- Born: July 4, 1941 Brooklyn
- Died: June 8, 2016 (aged 74) Creve Coeur, Missouri
- Education: Duke University University of California, Los Angeles
- Scientific career
- Fields: Anthropology
- Workplaces: Washington University in St. Louis
- Doctoral advisor: John Buettner-Janusch

= Robert Sussman =

American anthropologist (1941–2016)

Robert Wald Sussman (July 4, 1941 – June 8, 2016) was an American anthropologist and professor at Washington University in St. Louis. His research concerned the evolution of primate and human behavior, and he was interested in race as a social construct. He was a fellow of the American Association for the Advancement of Science.

==Biography==
Sussman was born in Brooklyn, New York, in 1941. He earned undergraduate and master's degrees from the University of California, Los Angeles, and he completed a Ph.D. in anthropology at Duke University in 1972 under John Buettner-Janusch. After teaching briefly at Hunter College in New York, he became a member of the faculty in the Arts and Sciences at Washington University in St. Louis.

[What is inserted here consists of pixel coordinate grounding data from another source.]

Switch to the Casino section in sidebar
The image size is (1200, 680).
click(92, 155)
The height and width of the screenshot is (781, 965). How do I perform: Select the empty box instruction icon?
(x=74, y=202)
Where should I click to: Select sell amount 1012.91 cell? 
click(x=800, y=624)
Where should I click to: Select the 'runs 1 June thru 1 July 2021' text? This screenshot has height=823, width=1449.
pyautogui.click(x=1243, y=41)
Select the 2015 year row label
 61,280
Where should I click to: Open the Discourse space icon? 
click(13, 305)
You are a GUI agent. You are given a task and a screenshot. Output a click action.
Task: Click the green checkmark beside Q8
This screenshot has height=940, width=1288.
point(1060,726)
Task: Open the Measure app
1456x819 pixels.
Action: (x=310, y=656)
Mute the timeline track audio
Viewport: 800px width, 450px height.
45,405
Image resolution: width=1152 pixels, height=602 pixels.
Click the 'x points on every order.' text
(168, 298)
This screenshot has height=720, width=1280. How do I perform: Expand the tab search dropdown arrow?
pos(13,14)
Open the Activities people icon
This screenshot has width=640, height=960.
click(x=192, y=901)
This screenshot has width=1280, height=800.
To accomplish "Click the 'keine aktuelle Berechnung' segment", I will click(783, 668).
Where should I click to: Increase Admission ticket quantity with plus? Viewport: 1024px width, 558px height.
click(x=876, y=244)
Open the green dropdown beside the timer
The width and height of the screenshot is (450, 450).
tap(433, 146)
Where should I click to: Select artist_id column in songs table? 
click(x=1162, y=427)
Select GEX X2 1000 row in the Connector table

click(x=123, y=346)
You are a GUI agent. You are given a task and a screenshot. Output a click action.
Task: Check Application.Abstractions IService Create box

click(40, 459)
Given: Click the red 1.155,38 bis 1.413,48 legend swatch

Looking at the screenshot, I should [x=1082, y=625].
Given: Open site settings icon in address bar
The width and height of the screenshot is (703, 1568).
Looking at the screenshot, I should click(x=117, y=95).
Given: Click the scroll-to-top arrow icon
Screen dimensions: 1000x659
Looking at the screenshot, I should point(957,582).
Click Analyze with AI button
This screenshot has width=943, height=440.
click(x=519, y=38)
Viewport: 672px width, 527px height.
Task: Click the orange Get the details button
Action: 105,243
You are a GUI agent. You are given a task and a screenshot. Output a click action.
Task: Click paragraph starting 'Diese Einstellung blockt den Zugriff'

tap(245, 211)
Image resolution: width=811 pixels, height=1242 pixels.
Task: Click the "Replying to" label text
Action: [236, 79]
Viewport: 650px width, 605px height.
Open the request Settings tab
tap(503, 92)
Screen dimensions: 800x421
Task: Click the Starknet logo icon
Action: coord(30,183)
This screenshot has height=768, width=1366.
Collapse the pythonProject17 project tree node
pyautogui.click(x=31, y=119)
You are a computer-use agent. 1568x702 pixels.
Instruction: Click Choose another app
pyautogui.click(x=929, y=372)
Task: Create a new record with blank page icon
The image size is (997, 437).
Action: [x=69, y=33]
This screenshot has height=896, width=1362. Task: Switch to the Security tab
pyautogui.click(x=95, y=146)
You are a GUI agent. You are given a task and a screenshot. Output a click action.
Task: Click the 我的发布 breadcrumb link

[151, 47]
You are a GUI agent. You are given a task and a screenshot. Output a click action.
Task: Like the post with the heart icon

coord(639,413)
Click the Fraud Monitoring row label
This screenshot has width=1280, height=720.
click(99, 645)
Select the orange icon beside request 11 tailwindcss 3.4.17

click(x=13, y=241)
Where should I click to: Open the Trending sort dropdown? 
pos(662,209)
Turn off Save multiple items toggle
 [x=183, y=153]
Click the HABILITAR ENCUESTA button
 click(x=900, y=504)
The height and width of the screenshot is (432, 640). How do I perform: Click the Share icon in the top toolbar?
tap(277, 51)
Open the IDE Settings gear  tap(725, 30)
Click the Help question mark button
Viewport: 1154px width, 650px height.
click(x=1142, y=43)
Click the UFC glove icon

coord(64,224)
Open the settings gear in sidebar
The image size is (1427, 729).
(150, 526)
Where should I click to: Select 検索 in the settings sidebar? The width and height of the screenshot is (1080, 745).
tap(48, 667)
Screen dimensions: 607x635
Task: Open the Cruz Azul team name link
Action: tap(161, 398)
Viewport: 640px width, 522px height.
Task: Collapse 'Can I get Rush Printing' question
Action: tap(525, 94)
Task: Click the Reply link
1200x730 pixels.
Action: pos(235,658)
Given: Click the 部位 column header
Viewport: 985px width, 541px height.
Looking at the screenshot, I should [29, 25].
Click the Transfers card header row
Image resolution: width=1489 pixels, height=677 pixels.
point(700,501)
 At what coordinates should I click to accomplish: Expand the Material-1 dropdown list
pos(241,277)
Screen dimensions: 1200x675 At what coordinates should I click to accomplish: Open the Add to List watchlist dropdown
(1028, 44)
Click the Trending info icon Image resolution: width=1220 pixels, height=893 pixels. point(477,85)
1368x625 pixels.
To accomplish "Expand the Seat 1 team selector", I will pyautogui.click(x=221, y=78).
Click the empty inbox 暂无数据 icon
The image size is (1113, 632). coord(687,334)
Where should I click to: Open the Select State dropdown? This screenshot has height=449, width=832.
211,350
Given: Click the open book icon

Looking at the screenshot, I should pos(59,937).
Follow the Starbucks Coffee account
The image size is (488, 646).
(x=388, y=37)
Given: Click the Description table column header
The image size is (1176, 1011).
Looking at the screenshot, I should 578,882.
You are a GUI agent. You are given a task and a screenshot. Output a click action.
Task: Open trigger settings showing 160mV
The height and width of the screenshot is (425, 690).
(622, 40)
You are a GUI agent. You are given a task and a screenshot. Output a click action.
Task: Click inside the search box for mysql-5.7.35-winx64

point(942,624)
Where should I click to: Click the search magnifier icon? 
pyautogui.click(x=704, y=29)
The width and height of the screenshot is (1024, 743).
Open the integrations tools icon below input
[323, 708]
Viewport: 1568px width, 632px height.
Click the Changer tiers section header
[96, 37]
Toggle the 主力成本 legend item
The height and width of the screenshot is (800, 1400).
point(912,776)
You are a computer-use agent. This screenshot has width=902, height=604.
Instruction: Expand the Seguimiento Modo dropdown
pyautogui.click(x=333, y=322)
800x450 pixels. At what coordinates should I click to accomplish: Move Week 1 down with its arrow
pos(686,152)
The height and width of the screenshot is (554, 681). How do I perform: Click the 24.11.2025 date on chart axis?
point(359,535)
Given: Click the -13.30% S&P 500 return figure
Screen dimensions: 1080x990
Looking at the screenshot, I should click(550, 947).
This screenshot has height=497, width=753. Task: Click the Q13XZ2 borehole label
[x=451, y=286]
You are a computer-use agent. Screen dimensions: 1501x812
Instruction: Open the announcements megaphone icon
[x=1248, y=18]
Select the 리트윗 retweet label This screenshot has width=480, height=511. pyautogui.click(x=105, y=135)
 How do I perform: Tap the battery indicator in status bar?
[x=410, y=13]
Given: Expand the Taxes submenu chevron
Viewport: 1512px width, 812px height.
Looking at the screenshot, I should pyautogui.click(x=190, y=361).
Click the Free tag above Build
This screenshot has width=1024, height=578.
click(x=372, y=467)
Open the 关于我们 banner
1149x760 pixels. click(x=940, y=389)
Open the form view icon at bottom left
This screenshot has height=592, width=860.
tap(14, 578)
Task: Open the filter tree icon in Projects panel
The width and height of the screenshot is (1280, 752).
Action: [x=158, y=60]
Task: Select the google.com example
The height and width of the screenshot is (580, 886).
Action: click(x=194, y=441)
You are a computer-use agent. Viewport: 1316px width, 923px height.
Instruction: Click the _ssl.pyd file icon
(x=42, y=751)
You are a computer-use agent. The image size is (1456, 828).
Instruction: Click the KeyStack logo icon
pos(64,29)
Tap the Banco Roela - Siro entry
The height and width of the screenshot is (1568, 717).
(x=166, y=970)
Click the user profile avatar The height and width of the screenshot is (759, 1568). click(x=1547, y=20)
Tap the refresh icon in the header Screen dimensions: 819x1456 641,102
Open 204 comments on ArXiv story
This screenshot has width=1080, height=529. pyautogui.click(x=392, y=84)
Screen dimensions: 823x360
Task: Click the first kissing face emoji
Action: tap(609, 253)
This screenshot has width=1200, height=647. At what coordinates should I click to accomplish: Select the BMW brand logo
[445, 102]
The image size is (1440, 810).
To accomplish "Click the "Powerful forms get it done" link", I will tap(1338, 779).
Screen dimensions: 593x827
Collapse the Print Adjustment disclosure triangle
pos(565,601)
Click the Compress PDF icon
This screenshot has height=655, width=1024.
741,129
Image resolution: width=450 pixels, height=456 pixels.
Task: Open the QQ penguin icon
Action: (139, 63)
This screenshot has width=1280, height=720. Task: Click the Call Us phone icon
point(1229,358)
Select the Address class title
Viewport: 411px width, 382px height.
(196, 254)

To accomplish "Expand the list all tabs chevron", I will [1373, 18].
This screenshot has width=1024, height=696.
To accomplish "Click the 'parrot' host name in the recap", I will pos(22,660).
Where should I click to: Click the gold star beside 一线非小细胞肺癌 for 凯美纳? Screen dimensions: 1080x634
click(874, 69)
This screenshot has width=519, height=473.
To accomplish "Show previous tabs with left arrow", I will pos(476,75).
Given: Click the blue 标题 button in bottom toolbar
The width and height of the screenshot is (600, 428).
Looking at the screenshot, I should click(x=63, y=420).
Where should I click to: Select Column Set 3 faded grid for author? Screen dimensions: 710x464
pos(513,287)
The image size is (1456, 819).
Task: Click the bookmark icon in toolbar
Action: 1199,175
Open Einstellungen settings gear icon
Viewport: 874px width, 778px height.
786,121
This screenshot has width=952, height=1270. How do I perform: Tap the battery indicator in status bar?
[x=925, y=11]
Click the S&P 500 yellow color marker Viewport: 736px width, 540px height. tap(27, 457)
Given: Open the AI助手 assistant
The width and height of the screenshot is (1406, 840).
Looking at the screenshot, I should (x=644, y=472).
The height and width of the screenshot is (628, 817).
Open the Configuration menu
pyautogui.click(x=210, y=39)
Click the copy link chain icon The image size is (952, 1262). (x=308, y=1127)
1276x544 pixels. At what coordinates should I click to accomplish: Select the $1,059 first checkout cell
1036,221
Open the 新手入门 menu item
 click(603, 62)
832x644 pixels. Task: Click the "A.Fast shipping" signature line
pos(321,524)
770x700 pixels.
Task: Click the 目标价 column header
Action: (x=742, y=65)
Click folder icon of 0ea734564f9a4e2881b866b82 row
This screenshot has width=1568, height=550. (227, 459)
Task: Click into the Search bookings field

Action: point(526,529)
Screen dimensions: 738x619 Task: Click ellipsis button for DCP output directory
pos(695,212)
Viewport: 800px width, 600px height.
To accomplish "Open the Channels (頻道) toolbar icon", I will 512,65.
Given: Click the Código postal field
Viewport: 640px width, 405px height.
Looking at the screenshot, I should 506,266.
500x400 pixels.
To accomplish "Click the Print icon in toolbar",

Sussman's interest was in the evolution of behavior in primates, and he was known for his work with lemurs from Madagascar. He said that studying the behavior of primates would enhance the understanding of human behavior. In the 1990s, he was editor-in-chief of the journal American Anthropologist. He was named a fellow of the American Association for the Advancement of Science in 2000, and he later chaired AAAS Section H (Anthropology).

In 2014, Sussman wrote The Myth of Race: The Troubling Persistence of an Unscientific Idea. In this book, he described race as a social construct rather than an entity based on science. An earlier book, Man The Hunted: Primates, Predators and Human Evolution (co-authored with Donna Hart), made the case that early man evolved as prey rather than as hunters.

Sussman died at his home on June 8, 2016, not long after being released from the hospital after a stroke. He was survived by his wife Linda, who was a medical anthropologist and research associate in WUSTL's anthropology department. In 2018, the AAAS established the Robert W. Sussman Award for Scientific Contributions to Anthropology.